Los medios de comunicación comenzaron
a prestar cada vez más atención a este fenómeno a través de la radio,
televisión, periódicos y revistas. Es así que el 2003 uno de los cocineros más
destacados, Gastón Acurio, llegó a conducir un programa de cable que se
convirtió en una verdadera aventura culinaria. Acurio ha recorrido todas las
calles de Lima, y gran parte del país, destacando la labor de centenares de
cocineros, desde los mercados de barrio hasta los sitios más elegantes. En
todos los casos resaltando aportes y peculiaridades que los hacen únicos.
Gastón no solo diáloga con el otro sino que aprende del otro. Recoge lo mejor
de las diversas cocinas que visita y lo recomienda por la televisión. Habiendo
estudiado cocina en París no pretende enseñar o corregir, sino que celebra el
conocimiento popular tan igual que el más refinado.
De esta forma Gastón Acurio ha logrado
articular al gremio de cocineros del país en la Sociedad Peruana de
Gastronomía. Pero este no es solo un club de cocineros ricos y famosos, que
cada vez tienen más restaurantes por Latinoamérica y otras partes del mundo,
sino que han desarrollado un discurso de inclusión social, de posibilidad de
transformación del Perú a partir de una revolución alimentaria.
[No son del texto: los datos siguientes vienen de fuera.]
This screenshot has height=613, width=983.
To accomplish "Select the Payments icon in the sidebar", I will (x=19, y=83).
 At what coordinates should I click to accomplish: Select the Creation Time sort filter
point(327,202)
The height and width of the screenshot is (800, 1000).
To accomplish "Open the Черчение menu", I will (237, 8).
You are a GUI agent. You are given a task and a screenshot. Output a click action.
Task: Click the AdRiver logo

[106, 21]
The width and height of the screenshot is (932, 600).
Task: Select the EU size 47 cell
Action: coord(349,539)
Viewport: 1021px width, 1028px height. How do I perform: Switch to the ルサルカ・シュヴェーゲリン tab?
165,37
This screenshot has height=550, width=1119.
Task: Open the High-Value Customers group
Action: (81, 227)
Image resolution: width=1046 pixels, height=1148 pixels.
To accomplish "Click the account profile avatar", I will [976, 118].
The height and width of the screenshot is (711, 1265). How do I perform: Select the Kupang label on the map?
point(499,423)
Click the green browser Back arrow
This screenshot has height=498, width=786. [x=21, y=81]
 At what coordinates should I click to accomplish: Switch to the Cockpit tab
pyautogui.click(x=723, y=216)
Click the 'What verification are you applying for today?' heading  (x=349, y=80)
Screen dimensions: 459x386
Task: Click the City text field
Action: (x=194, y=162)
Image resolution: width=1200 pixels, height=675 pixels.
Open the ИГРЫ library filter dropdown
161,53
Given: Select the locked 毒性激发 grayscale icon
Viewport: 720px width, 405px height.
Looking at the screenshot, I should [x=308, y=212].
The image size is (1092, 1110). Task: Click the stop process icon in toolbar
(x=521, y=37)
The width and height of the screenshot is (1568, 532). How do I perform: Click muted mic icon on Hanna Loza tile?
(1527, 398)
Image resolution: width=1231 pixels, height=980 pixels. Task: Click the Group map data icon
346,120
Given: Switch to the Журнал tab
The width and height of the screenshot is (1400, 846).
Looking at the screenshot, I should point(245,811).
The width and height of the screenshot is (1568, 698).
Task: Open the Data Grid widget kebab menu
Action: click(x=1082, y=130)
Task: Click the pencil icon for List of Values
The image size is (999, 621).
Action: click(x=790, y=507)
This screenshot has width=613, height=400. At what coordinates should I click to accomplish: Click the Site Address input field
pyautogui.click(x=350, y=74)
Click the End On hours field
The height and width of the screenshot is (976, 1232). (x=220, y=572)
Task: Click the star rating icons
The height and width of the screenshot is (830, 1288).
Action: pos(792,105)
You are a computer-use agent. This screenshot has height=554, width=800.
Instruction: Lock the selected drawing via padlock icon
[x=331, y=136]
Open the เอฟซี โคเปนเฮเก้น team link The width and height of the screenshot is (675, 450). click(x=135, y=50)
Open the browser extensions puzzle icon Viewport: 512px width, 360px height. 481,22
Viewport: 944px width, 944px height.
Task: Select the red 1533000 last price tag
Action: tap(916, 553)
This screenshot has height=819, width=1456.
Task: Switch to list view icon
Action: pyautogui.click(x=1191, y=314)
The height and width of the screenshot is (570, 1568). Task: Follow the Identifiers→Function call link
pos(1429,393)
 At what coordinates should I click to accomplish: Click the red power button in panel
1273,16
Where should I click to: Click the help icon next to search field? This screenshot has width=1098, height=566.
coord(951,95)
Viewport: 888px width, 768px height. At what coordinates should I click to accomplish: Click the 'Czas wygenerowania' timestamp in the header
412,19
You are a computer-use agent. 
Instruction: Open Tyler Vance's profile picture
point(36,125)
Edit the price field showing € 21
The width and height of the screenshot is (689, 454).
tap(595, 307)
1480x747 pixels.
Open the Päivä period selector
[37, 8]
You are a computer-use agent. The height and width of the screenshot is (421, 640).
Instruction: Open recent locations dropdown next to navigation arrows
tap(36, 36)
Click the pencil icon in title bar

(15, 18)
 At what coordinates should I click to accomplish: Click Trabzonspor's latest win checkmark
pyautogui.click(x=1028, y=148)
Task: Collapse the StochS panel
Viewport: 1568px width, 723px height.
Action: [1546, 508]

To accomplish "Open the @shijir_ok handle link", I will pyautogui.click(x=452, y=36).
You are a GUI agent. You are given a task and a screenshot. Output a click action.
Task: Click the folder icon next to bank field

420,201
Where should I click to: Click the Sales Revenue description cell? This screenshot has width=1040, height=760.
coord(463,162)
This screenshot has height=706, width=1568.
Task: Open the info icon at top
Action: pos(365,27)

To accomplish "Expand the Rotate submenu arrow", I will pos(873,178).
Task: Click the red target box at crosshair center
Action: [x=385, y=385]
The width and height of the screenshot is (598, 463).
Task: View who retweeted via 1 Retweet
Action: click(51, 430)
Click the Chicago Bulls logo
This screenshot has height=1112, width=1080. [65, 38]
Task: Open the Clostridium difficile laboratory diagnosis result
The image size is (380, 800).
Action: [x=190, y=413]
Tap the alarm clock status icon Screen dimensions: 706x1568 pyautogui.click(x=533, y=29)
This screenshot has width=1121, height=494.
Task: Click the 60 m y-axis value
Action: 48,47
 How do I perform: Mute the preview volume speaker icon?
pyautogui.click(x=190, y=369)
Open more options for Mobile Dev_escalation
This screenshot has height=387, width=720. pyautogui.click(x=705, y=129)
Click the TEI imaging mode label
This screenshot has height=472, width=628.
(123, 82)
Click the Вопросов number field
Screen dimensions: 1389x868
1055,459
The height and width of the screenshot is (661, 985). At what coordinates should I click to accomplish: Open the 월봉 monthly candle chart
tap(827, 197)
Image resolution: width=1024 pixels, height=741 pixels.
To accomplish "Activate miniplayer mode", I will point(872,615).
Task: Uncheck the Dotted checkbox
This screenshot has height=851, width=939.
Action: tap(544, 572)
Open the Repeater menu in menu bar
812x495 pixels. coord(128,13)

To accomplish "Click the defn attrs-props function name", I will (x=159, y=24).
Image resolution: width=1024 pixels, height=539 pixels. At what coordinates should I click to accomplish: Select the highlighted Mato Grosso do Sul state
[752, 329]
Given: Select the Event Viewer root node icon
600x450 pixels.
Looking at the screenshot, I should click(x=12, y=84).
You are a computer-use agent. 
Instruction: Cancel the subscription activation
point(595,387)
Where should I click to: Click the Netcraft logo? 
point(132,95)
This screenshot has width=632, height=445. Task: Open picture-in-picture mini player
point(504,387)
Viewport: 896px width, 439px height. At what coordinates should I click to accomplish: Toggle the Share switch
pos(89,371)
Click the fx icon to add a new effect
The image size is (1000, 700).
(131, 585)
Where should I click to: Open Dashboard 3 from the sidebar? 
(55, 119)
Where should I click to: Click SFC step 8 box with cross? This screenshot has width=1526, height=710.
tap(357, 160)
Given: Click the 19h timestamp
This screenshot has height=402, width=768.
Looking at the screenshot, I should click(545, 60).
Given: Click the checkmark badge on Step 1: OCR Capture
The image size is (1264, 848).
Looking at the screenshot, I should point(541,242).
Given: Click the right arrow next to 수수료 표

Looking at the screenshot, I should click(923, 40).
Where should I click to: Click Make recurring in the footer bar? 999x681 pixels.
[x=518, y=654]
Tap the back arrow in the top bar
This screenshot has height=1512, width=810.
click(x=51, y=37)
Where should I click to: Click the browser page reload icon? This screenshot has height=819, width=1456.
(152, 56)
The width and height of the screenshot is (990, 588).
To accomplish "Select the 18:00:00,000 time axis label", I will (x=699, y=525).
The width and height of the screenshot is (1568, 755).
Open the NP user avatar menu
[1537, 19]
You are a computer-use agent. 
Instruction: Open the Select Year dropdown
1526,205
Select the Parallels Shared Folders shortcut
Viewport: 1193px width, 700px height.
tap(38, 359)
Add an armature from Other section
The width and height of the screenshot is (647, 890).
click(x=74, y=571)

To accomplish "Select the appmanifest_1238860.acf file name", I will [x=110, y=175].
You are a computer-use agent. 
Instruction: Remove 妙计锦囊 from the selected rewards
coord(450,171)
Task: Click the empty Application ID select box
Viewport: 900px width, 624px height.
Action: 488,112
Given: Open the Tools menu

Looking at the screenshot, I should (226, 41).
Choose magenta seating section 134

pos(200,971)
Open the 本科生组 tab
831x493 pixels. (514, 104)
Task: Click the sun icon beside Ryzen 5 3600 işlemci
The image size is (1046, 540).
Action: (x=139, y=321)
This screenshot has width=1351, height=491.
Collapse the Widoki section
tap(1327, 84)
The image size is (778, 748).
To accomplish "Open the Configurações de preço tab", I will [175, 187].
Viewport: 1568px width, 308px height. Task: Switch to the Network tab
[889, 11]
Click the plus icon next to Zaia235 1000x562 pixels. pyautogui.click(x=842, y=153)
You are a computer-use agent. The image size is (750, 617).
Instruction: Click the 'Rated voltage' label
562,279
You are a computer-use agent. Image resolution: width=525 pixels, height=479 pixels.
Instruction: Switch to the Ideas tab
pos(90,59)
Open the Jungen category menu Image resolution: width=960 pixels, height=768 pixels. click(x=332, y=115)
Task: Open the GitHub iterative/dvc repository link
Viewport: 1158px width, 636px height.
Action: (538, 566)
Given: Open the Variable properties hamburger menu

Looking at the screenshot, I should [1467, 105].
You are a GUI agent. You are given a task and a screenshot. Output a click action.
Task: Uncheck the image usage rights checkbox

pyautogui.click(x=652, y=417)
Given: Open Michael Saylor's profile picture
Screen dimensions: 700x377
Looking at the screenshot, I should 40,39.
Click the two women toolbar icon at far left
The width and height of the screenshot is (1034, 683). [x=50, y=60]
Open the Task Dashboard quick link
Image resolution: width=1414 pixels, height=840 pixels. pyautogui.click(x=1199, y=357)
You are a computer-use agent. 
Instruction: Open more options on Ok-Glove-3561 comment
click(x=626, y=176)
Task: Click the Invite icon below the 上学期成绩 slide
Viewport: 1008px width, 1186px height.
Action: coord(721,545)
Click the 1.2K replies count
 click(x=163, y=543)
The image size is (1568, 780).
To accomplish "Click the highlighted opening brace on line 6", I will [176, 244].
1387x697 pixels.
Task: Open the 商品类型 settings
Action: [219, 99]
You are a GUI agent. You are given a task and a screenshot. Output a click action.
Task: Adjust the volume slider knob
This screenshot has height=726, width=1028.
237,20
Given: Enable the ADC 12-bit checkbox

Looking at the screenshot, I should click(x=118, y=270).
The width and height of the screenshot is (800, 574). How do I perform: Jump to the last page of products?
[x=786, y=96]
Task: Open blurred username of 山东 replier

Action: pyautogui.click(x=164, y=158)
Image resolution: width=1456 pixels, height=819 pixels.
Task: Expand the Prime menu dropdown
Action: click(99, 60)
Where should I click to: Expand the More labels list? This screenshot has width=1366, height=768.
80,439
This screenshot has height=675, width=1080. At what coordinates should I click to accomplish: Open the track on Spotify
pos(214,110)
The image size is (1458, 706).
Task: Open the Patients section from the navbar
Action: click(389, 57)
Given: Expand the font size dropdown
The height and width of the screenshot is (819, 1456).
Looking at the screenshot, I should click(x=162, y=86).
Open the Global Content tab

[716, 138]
Hablan de
comercio justo, de preferencia por los productos orgánicos, de defensa de la
biodiversidad. Se han comprado el pleito contra los transgénicos y junto a
otros sectores sociales hicieron retroceder al gobierno de García en su intento
de permitir el ingreso de semillas genéticamente modificadas.
Este grupo de chefs el año 2007 fundó
la Escuela de Cocina de Pachacutec en una de las zonas más olvidadas de un
arenal de Ventanilla. Desde el 2008 todos los años realizan la Feria Mistura
donde reúnen, bajo un mismo techo, a carretillas de la calle con restaurantes
de lujo. Definitivamente han logrado unir a los peruanos a través del sabor.
Han encontrado en la comida un lenguaje perfecto para desarrollar lo que Ferran
Adriá llama “la cocina como arma social”. En los colegios peruanos se ha
introducido talleres de mini-chef como parte de su currícula complementaria de
actividades artísticas. Se estima que unos 80 mil jóvenes se encuentran
estudiando gastronomía en diversos institutos y universidades. En los últimos
años se han publicado decenas de libros con diversas investigaciones sociales,
culturales y económicas sobre el tema. Es decir, se está realizando una
revolución de sabores que sería muy difícil de lograr con la simple
implementación de macro políticas públicas, sino que el motor de este cambio se
encuentra en el reconocimiento social que valora la importancia de la comida
peruana.
Así pues, vemos como el nacionalismo
promovido por esta visión de la comida reivindica la autodeterminación de los
pueblos a sus propias políticas alimentarías y va mucho más allá, porque “la
cocina no es pues sólo una seña de identidad de las culturas territoriales; es
un factor en el que repercute hondamente todos los procesos políticos, y que
aparece relacionado, y es un medio de lectura, de los conflictos de clases, de las
luchas por el poder ( …), del choque de civilizaciones y de la transición de un
sistema político a otro” (Letamendía, 2000).